OK... I misunderstood your comment in that regard.  However, something you
probably didn't think about.  _all_ registers don't need to be replicated.

For example, some of the MSR stuff _can't_ be replicated.  How could you tell
one logical cpu to handle this block of memory in one way, and another logical
cpu to handle this block of memory in another way, when both use the samw
cache, etc.  But in the general case, you are certainly right that multiple
logical cpus require separate "states" for the most part.


>
>What I'm trying to say is that you won't need a huge rename space, but other
>things grow fast. SSE is big, and I don't think it's renamed either. It's slow
>because it requires

OK... we agree there..

However, remember one point.   10 years ago architects were asking "what can
we eliminate to make this cpu fit into X transistors?"  Today they are asking
"what can we do with all these transistors?"  10 years ago the sun sparc didn't
have integer multiply/divide.  Today we have FPUS with sine, cosine, etc.  Next
year chips will have 100M transistors.  Taking 5M for a megabit of SRAM won't
raise any eyebrows I'll wager.  :)


>
>>>>>>>The other argument worth making is that HT will hit diminishing returns very
>>>>>>>quickly.

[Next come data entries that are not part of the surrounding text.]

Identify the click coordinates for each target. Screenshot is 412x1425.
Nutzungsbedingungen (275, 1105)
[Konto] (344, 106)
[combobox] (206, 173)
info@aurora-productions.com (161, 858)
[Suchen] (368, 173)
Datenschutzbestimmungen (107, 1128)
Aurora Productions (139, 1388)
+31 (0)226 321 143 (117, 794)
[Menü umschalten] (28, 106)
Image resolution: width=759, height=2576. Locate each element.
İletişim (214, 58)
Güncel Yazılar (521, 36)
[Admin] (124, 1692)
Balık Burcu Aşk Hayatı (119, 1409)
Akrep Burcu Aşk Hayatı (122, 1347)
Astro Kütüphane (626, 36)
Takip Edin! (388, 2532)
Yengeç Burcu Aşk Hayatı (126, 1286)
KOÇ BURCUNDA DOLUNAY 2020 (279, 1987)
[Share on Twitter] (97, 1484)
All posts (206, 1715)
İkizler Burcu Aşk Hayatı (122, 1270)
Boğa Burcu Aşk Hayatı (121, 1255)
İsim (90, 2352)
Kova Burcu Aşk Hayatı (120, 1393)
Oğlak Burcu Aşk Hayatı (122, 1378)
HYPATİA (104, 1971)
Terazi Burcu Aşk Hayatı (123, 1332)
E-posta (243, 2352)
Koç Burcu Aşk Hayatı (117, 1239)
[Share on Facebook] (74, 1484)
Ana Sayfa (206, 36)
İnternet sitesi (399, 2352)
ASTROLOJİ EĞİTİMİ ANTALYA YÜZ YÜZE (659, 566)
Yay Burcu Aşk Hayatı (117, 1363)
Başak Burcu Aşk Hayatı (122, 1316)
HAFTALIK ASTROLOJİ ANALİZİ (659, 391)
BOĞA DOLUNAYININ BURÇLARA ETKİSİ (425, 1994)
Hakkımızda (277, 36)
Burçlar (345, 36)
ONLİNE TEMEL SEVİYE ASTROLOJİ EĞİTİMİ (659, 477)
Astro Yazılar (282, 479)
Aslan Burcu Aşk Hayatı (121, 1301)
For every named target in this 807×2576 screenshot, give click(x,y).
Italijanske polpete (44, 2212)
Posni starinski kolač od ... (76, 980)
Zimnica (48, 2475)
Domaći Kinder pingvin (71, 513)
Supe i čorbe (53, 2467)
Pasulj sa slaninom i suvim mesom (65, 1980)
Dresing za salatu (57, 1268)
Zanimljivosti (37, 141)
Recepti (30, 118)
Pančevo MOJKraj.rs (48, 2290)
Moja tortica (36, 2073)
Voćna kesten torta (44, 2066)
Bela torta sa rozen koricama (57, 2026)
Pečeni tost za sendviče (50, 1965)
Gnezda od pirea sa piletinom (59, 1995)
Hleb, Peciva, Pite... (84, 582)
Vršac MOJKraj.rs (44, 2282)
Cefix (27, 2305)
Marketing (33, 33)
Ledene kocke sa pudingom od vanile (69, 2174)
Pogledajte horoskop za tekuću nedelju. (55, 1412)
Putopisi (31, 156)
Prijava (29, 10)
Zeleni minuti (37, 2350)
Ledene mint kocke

It -may- not even be worth going to quad-HT. The main reason why HT
>>>>>>>gets any performance gains is because two threads don't fully utilize the CPU's
>>>>>>>execution capacity. It is convenient when a cache miss occurs because one thread
>>>>>>>can utilize the full capacity of the processor, but across -most- applications
>>>>>>>that is rare. Additionally, the processor has the ability to speculatively fetch
>>>>>>>data and code. Cache misses are rare.
>>>>>>
>>>>>>They aren't rare.  And you aren't thinking the math thru.  Intel hopes for 95%
>>>>>>hits.
>>>>>>That leaves 5% misses.  And for each miss, we sit for 400 clocks or so waiting.
>>>>>>IE
>>>>>>one out of every 20 accesses misses, and the slowdown is tremendous.  HT fills
>>>>>>in
>>>>>>those long idle periods pretty well and going to 4 or 8 should not hit any
>>>>>>asymptote
>>>>>>assuming they can feed micro-ops to the core quickly enough...
>>>>>
>>>>>They can feed up to 3 u-ops/cycle. Splitting 3 u-ops/cycle among 4-8 threads...
>>>>>That also neglects the fact that now you have 4-8 threads competing for main
>>>>>memory, so it may take 4-8 times longer to fill a request.
>>>>
>>>>Of course it might.  But that is _the_ point.  For those cases, SMT won't do
>>>>much.  Any more than running two chess engines on a single cpu is very
>>>>efficient.  But for the right mix the gain is significant.  IE I can run one
>>>>compute-bound process and one heavily I/O-bound process and if they each take
>>>>one hour to run by themselves, they will not take much more than one hour to
>>>>run together.  Run two I/O jobs together and they take two hours.  Ditto for
>>>>two compute bound processes.  But for reasonable "mixes" the gaine is
>>>>significant, and for the optimal mixes, the gain is tremendous...
>>>>
>>>>SMT is no different.  It won't speed up all kinds of applications.  But it will
>>>>speed up many.  And in particular, it is very effective for threaded apps that
>>>>share everything thru the L1/L2 caches anyway...  making cache-thrashing less of
>>>>a problem.
>>>
>>>Cache thrashing isn't a problem if your scheduler knows well enough to schedule
>>>your other thread instead of John Doe's other thread on the physical CPU you're
>>>sharing.
>>
>>_if_ it is ready to run.  If it is ready to run at the time the second logical
>>processor becomes idle.  Etc...
>
>If the thread is ready to run, it can get scheduled on the second logical CPU.
>If both threads are scheduled for the same quantum, they'll execute
>concurrently. They won't execute interleaved; they execute -concurrently-. John
>Doe can steal away some of your execution bandwidth. Even if he's doing I/O, I/O
>can cost a lot of execution cycles (doing things like thread transitions, memory
>copying, etc.)

How is he going to _steal_ from me when he is _not_ running?  Except that in
the case of disks, if we both go to the same disk then we get hung up behind
each other on one I/O device.  And the threads don't necessarily execute
concurently.  The physical cpu has to make a choice when both threads are ready
to run.  Just like the process scheduler has to make a choice when two
processes are in the ready state.  In both cases, the cpu executes "slices"
of each process, interlaced.

It _must_.

>
>A scheduler that doesn't know about HT can impede your performance unless you're
>fairly certain that you're going to occupy all logical CPUs in the system.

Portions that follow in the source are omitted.